Friday, May 02, 2014

American Tribal Law and Culture

The foundational treatise in the field of American tribal law is Felix S. Cohen's Handbook of Federal Indian Law.First published in 1941, [this book] synthesized more than a century and a half of American Indian law. This treatise …played an important role in both the history of federal Indian law and in the evolution of American jurisprudence. ..Felix Cohen’s Handbook brought focus and coherence to [a] confusing welter of sources and, in effect created the field of federal Indian law…

After Cohen’s death in 1953, the treatise was revised by the Department of the Interior in 1958 for openly political purposes: to advance the efforts to terminate the federal government’s relationship with Indian tribes.

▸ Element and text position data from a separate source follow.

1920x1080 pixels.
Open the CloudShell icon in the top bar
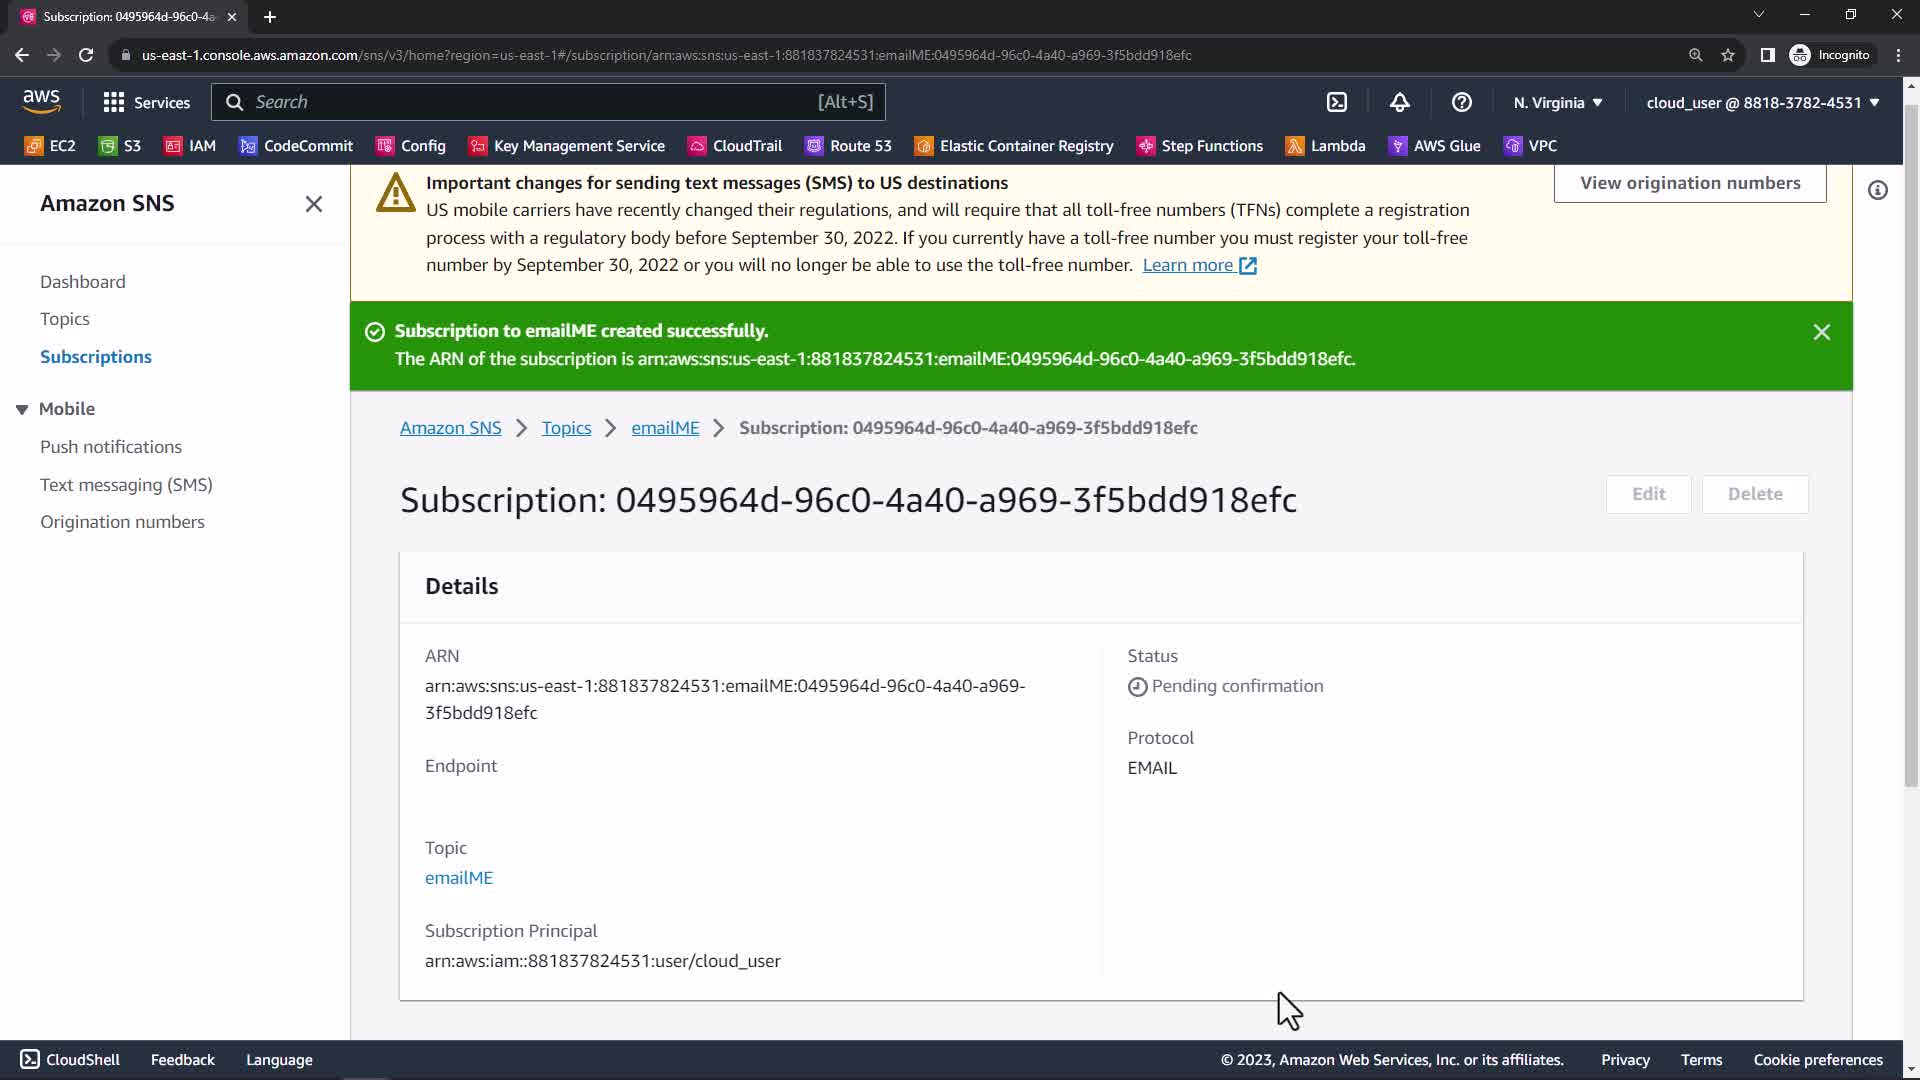click(x=1337, y=102)
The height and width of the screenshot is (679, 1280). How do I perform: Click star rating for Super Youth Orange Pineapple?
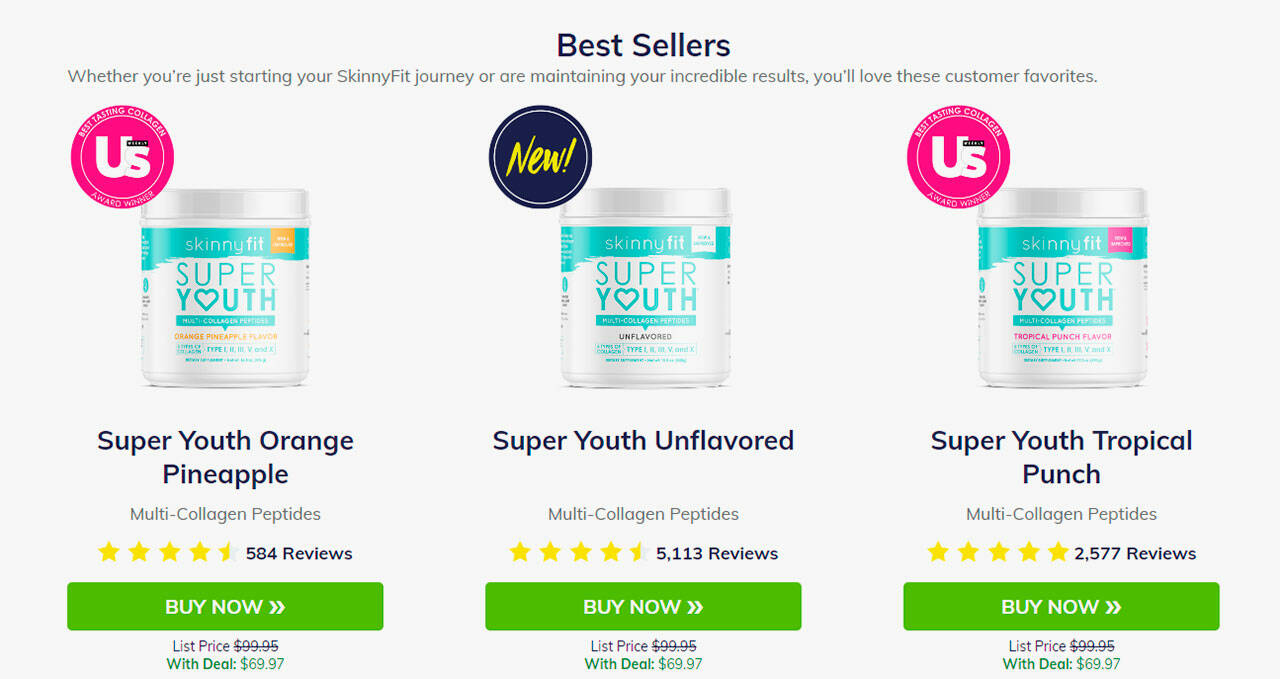coord(166,552)
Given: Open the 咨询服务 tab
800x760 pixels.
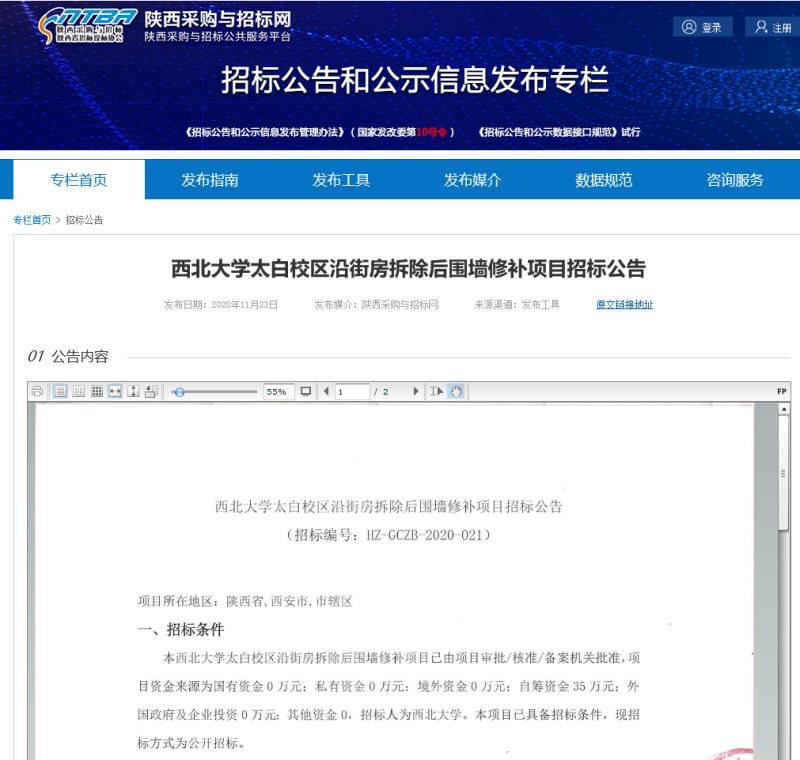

The 1958 edition stressed the plenary power of the federal government over Indians and Indian tribes and deemphasized tribal sovereignty.

In the Indian Civil Rights Act of 1968, Congress mandated the updating of several important works in federal Indian law, including the Handbook of Federal Indian Law.”* Today, Bethany Berger, Thomas F. Gallivan, Jr. Professor of Real Property Law at UConn School of Law, is co-author and member of the editorial board of Felix S. Cohen's Handbook of Federal Indian Law. The later editions focus on the relationships between tribes, the states and the federal government within the context of civil and criminal jurisdiction, as well as areas of resource management and government structure.

There are 566 federal recognized tribes, “domestic, dependent nations” within the United States, each with powers of self-government that operate within the tribes’ sovereign territories. Tribal Constitutions, some quite contemporary, are available as the electronic appendix to the new book, Structuring Sovereignty: Constitutions of Native Nations.

Faye Hadley, Native American Materials Librarian, University of Tulsa Law Library
Mabee Legal Information Center, has put together the “Native American Legal Research Guide” and a compendium of “Native American Legal Websites”.

For more information, see “Massachusetts Law About American Indians”: http://lawlib.state.ma.us/subject/about/indians.html

Thank you to the staff at the Thomas J. Meskill Law Library at UConn School of Law for hosting  the LLNE/SNELLA Spring 2014 Meeting : http://library.law.uconn.edu/llne-snella-spring-2014/llnesnella-spring-2014-meeting, giving law librarians throughout New England the opportunity to learn more about American Tribal Law and Culture.

*from the Foreward to Cohen’s Handbook of Federal Indian Law, 2005 edition, LexisNexis.